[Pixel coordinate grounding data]
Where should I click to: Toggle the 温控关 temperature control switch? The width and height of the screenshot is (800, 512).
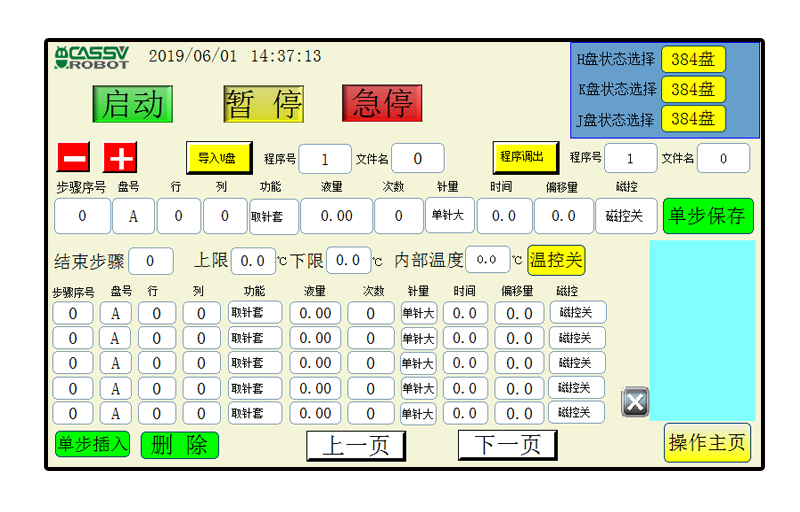[x=556, y=261]
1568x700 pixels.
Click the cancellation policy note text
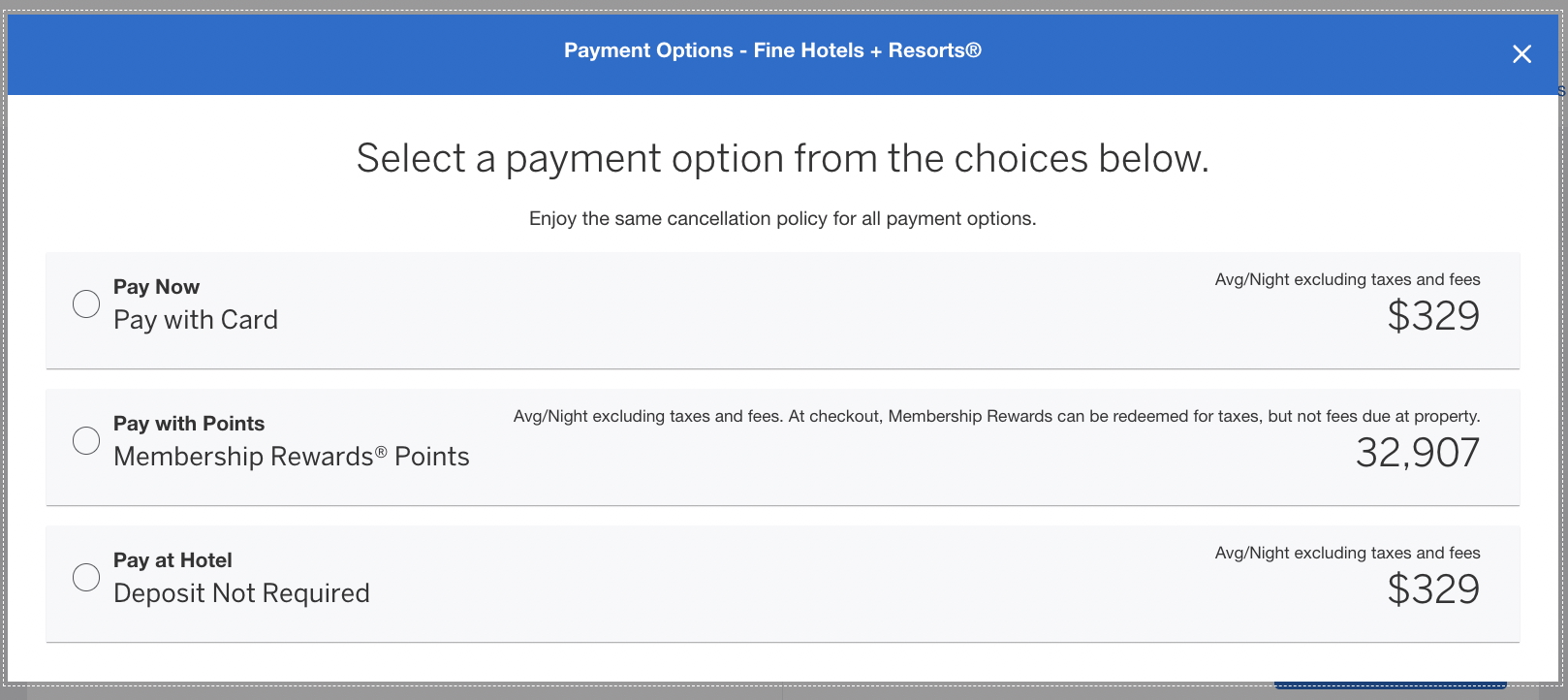click(782, 219)
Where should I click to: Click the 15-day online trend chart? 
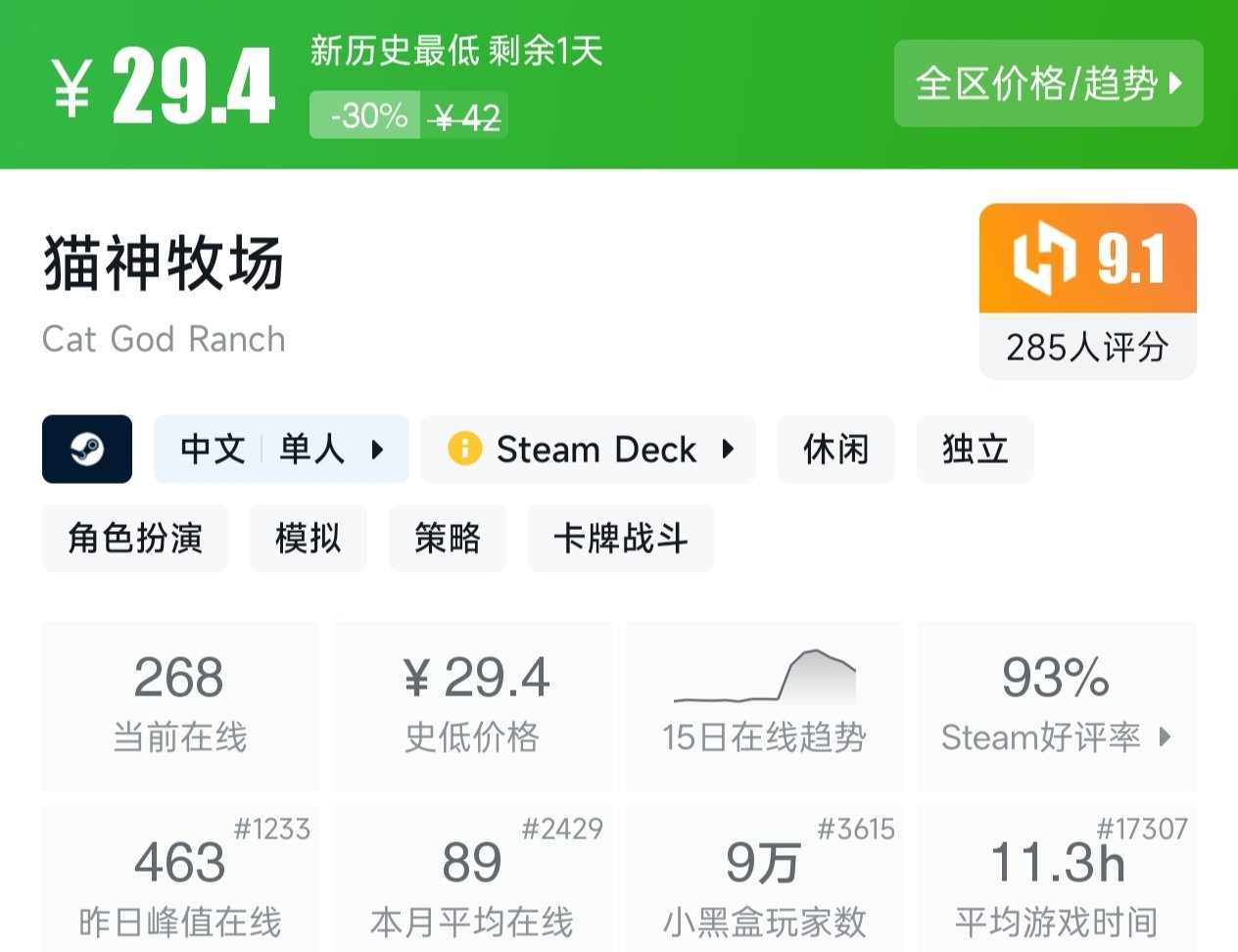point(765,678)
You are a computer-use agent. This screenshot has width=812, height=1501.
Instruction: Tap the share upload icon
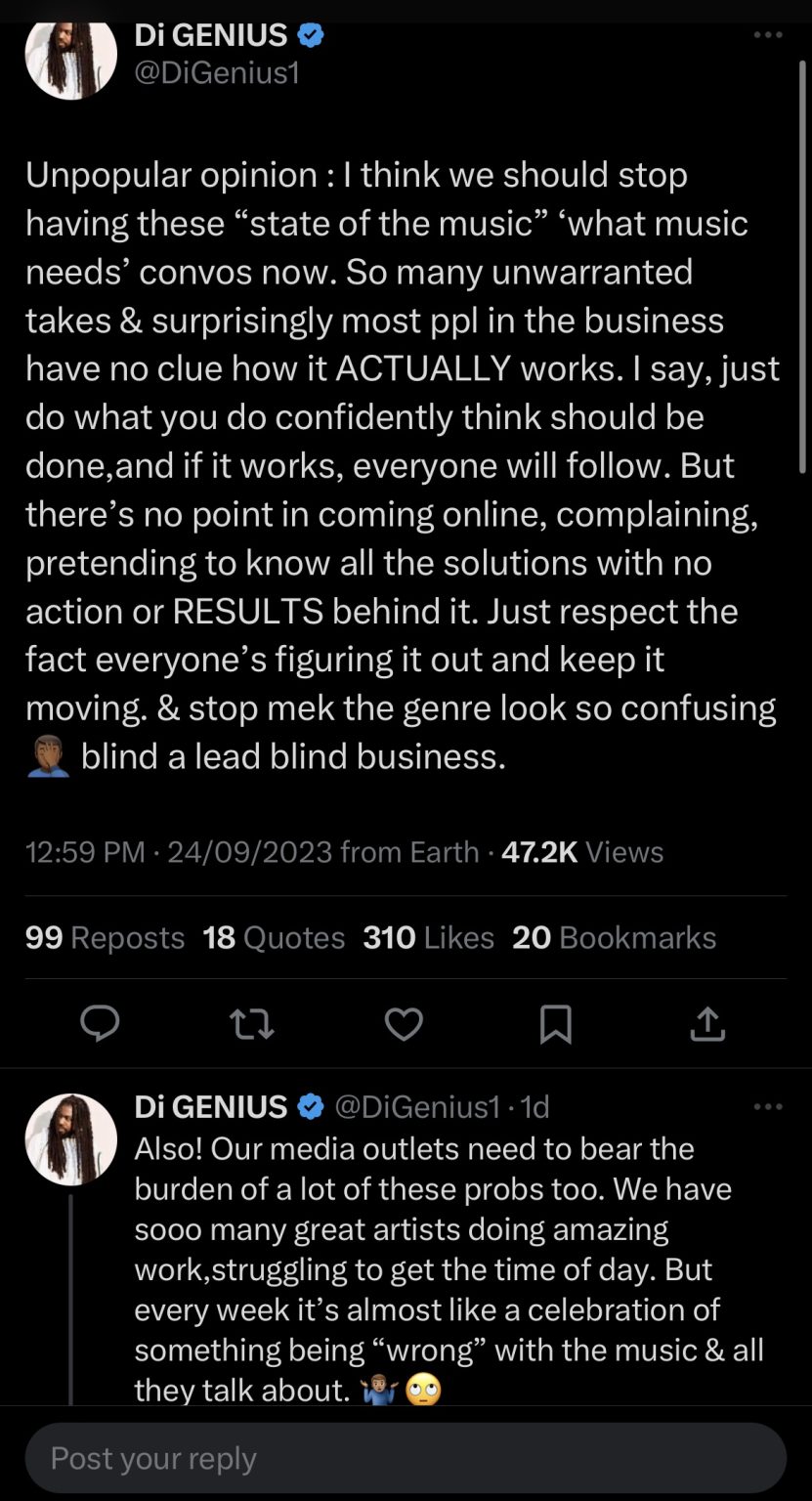point(707,1023)
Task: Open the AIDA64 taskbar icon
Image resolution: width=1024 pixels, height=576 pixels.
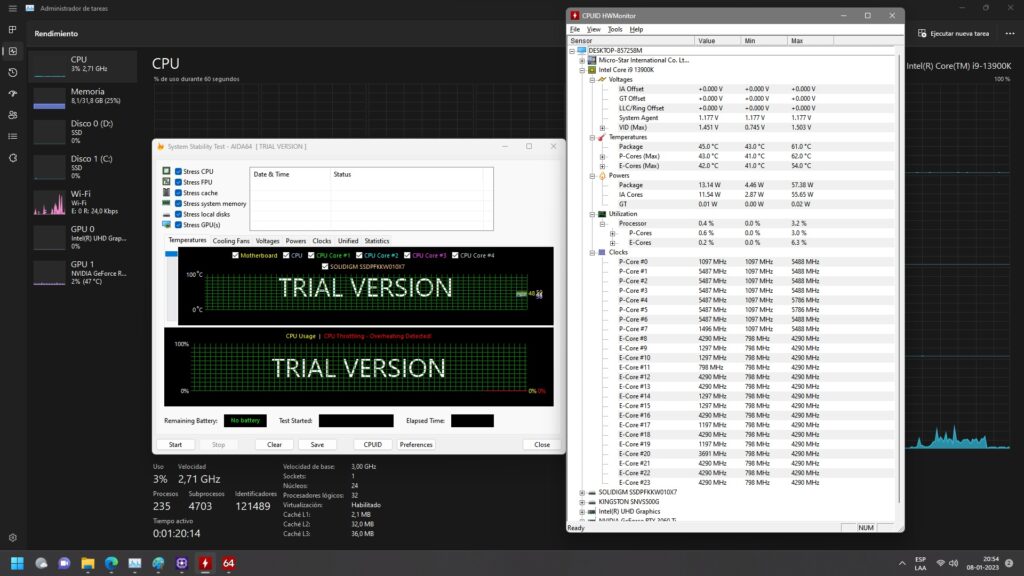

# TASK ITEM:
Look at each line above and note whether it holds the word "pixels". Report how many do, as the number only.

# RESPONSE AREA:
2